--- Provided information Enclosed Below ---

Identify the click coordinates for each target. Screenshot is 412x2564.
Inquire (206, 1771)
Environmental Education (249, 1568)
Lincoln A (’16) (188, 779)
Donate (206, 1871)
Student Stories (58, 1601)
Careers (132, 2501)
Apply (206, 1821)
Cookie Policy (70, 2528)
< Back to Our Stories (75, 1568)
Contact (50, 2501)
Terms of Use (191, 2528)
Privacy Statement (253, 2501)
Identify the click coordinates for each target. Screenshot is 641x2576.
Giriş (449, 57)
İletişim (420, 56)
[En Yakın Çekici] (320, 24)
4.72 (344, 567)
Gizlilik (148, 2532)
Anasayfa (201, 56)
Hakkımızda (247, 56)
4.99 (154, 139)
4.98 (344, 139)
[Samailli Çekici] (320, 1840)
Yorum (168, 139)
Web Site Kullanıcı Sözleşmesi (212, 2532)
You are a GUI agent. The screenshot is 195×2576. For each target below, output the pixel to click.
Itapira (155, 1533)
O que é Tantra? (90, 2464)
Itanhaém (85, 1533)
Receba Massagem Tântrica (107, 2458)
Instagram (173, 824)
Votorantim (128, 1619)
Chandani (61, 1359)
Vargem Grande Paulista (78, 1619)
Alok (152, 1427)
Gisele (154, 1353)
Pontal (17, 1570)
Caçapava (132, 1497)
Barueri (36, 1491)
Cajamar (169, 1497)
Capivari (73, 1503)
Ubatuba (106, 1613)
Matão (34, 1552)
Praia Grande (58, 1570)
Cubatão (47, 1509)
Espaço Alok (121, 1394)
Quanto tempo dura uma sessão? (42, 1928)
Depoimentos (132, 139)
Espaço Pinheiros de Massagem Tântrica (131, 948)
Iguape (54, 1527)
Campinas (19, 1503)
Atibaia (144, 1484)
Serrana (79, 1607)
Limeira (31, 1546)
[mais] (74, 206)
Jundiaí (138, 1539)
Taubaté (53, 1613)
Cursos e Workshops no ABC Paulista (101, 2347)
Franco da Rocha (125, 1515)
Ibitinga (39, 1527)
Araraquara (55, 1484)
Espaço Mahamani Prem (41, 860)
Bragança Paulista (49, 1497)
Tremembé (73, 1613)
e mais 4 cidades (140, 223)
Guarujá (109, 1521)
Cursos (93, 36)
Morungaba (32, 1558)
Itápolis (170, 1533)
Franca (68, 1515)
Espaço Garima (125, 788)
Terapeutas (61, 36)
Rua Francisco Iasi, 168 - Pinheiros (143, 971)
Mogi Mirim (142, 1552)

--- End of Enclosed Provided information ---

What needs to be done ->
Above are the records. Identify each line that contains the word "Stories".

Final answer ->
Student Stories (58, 1601)
< Back to Our Stories (75, 1568)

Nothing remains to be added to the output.